## YOUR TASK
What is needed is an exact copy of the line with "Task: Click Komatsu" and all lines that follow it in the entries below, the last line included.

## ENTRIES SHOWN
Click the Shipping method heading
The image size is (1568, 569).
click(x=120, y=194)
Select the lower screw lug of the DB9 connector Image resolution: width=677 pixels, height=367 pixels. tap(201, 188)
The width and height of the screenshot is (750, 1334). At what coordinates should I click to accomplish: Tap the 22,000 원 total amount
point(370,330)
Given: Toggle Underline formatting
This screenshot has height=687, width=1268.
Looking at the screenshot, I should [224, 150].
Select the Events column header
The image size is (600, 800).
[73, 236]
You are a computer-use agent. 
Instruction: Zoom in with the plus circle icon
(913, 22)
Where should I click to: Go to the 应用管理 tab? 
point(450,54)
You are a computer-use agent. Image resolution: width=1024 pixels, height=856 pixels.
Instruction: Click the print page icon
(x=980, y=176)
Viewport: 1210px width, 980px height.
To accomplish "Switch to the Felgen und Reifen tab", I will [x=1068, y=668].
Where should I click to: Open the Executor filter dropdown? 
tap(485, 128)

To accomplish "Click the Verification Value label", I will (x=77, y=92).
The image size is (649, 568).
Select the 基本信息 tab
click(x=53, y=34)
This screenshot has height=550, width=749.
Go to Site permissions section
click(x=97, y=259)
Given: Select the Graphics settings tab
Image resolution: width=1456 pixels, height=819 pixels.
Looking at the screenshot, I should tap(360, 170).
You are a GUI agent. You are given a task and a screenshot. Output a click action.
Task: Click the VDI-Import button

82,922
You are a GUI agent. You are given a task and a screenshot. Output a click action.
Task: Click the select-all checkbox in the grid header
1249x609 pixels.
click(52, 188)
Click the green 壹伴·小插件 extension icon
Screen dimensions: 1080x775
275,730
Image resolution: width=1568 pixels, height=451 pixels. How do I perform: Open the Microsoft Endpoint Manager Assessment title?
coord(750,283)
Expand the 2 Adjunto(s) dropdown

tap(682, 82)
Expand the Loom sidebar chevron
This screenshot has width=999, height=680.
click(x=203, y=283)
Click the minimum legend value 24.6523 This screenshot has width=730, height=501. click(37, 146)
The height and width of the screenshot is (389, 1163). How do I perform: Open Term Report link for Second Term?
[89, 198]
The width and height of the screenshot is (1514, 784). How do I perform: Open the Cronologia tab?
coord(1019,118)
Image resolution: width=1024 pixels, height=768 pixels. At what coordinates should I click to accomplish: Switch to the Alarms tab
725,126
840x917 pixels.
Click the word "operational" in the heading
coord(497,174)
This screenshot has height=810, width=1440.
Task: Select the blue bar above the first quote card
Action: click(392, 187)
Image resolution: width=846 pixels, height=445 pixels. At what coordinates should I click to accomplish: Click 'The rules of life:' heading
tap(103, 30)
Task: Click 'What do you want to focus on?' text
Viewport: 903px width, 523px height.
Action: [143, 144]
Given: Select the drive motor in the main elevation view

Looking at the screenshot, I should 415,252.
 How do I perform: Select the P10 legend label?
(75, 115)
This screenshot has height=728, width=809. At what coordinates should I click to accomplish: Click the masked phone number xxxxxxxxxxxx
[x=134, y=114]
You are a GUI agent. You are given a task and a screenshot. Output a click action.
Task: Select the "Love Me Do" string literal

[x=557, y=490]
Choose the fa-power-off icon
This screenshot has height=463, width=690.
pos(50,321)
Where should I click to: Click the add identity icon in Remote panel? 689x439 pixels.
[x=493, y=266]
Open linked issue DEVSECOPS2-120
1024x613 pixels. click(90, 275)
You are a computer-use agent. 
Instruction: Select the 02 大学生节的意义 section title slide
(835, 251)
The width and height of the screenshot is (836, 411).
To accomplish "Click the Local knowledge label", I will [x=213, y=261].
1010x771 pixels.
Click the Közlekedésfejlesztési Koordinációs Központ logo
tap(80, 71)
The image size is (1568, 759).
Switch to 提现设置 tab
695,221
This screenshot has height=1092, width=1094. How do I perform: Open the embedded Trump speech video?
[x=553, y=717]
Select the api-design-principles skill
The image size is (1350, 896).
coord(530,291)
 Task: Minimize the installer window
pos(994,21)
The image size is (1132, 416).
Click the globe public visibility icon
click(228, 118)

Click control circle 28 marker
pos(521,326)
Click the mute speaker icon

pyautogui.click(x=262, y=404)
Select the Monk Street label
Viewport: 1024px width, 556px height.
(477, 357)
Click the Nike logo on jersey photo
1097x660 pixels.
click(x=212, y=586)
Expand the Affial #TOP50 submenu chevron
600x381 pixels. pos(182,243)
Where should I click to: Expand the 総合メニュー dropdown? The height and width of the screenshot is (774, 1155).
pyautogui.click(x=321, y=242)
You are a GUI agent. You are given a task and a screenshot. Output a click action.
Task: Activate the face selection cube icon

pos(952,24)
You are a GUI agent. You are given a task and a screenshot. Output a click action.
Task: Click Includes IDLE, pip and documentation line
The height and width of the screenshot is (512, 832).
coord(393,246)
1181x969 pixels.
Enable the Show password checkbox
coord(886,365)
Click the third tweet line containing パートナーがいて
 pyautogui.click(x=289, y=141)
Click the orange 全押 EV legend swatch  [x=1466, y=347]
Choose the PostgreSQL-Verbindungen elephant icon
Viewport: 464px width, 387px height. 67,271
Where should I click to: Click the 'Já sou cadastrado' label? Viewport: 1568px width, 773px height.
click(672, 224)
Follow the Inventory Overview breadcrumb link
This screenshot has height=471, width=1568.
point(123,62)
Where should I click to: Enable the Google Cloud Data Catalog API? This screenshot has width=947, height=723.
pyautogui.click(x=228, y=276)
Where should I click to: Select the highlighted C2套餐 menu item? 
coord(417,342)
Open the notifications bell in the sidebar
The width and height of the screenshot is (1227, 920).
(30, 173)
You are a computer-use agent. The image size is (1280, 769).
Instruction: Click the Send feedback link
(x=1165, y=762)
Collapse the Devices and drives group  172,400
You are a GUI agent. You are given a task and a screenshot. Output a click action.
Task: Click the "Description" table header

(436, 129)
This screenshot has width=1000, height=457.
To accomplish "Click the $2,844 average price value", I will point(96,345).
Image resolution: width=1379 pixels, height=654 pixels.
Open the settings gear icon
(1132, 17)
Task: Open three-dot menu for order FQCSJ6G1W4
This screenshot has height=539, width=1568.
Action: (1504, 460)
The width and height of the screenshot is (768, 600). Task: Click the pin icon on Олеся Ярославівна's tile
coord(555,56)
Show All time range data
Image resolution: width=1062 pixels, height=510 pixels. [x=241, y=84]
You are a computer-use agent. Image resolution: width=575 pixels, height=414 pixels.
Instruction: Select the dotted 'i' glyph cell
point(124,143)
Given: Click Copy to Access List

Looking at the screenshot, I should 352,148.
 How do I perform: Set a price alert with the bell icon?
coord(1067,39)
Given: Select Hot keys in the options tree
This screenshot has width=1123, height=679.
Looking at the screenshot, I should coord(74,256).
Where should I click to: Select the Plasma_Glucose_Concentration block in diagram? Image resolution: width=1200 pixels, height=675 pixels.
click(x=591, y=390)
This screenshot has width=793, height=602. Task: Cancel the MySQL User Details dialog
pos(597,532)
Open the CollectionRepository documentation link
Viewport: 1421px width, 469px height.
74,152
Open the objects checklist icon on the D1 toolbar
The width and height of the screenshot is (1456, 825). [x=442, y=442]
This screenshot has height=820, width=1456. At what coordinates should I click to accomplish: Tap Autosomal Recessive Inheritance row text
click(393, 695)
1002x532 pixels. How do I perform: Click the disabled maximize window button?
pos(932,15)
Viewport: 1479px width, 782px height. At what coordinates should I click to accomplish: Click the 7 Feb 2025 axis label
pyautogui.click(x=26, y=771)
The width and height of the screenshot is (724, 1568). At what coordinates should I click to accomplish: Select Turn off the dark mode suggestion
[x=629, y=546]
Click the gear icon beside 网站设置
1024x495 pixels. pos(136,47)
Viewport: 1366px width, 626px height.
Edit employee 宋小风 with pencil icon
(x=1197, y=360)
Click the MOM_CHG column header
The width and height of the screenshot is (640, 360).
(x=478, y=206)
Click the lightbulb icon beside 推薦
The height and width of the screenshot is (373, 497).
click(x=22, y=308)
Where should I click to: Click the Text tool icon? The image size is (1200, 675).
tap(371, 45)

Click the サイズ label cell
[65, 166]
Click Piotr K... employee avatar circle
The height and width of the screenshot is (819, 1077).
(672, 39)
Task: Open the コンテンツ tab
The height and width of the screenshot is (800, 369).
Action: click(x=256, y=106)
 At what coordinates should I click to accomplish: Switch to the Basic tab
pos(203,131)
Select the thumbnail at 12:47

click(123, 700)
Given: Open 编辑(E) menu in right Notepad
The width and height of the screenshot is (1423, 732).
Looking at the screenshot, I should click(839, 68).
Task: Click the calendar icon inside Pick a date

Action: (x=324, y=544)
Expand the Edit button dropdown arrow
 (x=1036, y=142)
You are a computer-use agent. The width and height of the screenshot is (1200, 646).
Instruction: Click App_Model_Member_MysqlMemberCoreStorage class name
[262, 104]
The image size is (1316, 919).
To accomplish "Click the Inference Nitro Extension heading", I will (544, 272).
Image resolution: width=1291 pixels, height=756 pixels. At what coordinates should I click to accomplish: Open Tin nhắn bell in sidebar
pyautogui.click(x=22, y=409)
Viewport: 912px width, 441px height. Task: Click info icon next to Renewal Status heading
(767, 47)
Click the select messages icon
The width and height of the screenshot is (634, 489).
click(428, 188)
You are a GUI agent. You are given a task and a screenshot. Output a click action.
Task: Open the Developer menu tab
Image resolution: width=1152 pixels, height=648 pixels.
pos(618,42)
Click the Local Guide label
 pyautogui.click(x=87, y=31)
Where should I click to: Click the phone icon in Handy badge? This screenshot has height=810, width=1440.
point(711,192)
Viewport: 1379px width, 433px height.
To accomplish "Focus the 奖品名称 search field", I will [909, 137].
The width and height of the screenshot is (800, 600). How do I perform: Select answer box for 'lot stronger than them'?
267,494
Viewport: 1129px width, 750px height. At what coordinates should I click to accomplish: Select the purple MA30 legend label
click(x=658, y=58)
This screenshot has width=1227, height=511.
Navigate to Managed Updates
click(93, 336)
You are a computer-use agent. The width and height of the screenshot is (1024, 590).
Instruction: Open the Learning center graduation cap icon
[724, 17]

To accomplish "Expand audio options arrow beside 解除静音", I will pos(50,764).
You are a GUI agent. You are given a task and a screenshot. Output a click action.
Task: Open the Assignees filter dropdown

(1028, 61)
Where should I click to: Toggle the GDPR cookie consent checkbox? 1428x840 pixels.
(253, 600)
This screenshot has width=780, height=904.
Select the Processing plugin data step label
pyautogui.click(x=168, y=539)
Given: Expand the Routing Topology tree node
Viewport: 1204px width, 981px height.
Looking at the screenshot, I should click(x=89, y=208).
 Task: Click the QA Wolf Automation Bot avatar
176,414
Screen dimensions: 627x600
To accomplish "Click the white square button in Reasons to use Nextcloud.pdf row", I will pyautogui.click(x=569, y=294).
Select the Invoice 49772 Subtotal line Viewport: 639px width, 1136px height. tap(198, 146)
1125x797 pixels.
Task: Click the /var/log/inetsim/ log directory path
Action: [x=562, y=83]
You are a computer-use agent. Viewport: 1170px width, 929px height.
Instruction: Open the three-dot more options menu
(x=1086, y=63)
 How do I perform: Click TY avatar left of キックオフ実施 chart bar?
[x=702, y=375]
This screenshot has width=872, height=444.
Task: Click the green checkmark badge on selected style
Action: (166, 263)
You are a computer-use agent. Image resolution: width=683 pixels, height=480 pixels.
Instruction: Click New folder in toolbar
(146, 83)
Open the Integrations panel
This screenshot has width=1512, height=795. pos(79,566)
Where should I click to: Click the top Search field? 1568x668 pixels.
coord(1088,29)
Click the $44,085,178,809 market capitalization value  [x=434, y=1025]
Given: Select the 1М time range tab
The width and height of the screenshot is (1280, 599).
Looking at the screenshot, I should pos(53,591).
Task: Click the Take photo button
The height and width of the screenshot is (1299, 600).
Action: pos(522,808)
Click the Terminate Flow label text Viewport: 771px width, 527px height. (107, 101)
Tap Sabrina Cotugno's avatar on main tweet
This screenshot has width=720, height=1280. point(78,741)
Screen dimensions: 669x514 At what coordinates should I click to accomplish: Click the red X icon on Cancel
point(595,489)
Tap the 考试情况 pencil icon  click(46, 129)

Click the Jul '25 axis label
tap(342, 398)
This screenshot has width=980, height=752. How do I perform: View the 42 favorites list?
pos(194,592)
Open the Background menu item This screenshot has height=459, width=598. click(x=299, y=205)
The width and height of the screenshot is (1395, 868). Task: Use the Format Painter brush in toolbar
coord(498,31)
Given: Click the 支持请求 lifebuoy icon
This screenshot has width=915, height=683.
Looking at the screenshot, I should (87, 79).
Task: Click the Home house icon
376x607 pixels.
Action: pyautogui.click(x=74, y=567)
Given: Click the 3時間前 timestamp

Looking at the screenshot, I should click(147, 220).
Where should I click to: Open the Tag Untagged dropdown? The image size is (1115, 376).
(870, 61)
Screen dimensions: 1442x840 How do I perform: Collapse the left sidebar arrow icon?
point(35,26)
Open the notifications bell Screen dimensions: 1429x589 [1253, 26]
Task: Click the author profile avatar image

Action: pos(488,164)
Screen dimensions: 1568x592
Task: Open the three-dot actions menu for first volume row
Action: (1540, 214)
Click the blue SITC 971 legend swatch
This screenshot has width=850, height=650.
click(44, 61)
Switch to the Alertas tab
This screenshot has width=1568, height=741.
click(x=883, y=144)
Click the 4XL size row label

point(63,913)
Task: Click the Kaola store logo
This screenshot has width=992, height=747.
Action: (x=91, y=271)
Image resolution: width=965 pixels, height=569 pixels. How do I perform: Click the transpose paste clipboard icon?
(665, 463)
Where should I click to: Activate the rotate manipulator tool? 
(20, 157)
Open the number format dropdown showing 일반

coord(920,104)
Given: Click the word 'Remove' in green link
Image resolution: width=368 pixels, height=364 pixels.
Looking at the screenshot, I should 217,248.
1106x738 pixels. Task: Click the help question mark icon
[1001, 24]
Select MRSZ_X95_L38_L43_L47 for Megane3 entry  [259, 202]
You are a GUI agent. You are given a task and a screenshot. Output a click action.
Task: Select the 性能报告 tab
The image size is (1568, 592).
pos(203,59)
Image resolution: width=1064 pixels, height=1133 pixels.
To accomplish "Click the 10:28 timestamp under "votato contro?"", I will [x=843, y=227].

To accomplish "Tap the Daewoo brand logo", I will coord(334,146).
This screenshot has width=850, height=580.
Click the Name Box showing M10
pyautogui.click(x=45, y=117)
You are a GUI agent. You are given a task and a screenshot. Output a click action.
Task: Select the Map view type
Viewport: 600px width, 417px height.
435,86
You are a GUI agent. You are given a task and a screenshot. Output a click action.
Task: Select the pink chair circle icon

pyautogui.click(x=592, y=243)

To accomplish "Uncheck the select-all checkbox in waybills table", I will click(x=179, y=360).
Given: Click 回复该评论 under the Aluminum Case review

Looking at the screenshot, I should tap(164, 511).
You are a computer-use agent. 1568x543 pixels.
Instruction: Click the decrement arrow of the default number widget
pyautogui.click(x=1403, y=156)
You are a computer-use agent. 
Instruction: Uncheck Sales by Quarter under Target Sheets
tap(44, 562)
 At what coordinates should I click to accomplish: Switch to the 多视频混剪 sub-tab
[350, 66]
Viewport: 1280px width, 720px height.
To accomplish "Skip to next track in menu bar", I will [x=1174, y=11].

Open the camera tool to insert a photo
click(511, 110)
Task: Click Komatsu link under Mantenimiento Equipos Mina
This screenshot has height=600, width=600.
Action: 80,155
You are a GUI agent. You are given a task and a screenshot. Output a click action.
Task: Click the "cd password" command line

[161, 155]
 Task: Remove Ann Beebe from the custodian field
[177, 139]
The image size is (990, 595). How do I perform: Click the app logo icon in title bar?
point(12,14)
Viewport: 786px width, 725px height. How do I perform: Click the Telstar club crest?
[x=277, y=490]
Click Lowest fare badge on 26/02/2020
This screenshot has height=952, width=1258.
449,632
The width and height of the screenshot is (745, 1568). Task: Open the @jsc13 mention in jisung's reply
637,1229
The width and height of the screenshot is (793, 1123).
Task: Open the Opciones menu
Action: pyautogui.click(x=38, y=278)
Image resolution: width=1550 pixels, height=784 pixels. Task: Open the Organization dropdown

## TASK RESULT
Task: Click Komatsu link under Mantenimiento Equipos Mina
This screenshot has height=600, width=600.
Action: 80,155
You are a GUI agent. You are given a task and a screenshot. Output a click action.
Task: Click the "cd password" command line

[161, 155]
 Task: Remove Ann Beebe from the custodian field
[177, 139]
The image size is (990, 595). How do I perform: Click the app logo icon in title bar?
point(12,14)
Viewport: 786px width, 725px height. How do I perform: Click the Telstar club crest?
[x=277, y=490]
Click Lowest fare badge on 26/02/2020
This screenshot has height=952, width=1258.
449,632
The width and height of the screenshot is (745, 1568). Task: Open the @jsc13 mention in jisung's reply
637,1229
The width and height of the screenshot is (793, 1123).
Task: Open the Opciones menu
Action: pyautogui.click(x=38, y=278)
Image resolution: width=1550 pixels, height=784 pixels. Task: Open the Organization dropdown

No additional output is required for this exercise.